┌─ ページ抜粋

お医者様から指摘されている環境面での課題については,東宮職を始め関係者がいろいろと努力し,また協力をしてきてくれていることを大変有り難く思っていますし,今後も更なる理解と協力をお願いできればと思っています。

公務のことや皇族としての役割などについては,昨年及び今年の誕生日の記者会見でお話しているように,今までの公務を大切にしながら,一方で,今の時代に則した,そして,私たちの世代だからできる公務を見いだし,務めていきたいと思っています。

<関連質問>
問1 今度のご訪問についてですね,ご長女の愛子様はどのように受け止められておられますか。何かお話されたようなことがありましたら,お聞かせください。
皇太子殿下

そうですね,私,今回来週からメキシコに,それからカナダに,合わせて約1週間にわたって旅行するというようなことを愛子にも一応話はしてはありますけれども,まだ恐らく,1週間,海を隔てた国に行くということは,まだ十分認識はできていないと思いますけれども,ともかく日本から離れて1週間どこか違う国に行くということは,子どもなりに何となくこう理解できているのではないかというふうに思います。そうですね,これからまだ数日ありますので,また,少しメキシコのことなんかについても子どもに分かるような形でもって少し話をしていきたいなと思っております。

└─

**目的 A**
エントリの中から、「You are a GUI」を含む行から「point(785,20)」を含む行までを、一字一句そのまま書き写してください。画像は回答に入れないでください。

┌─ データ部分

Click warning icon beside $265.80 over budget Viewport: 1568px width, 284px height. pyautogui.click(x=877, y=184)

└─
┌─ データ部分

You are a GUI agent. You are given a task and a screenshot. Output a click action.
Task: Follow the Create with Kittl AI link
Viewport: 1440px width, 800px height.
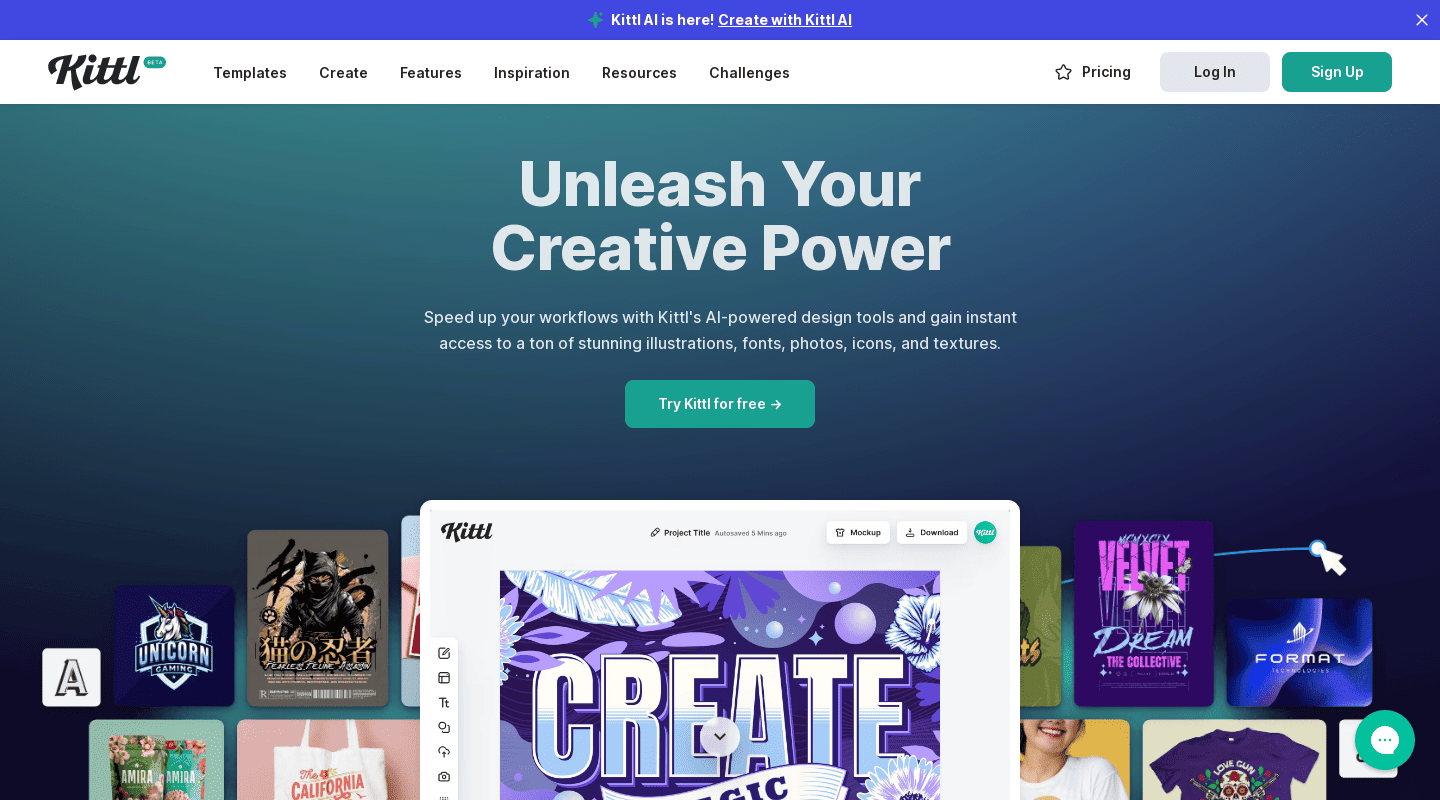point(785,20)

└─

**目的 B**
記者会見の抜粋に出てくる国名を、すべて挙げてください。

**回答全文 A**
You are a GUI agent. You are given a task and a screenshot. Output a click action.
Task: Follow the Create with Kittl AI link
Viewport: 1440px width, 800px height.
point(785,20)

**回答全文 B**
メキシコ、カナダ、日本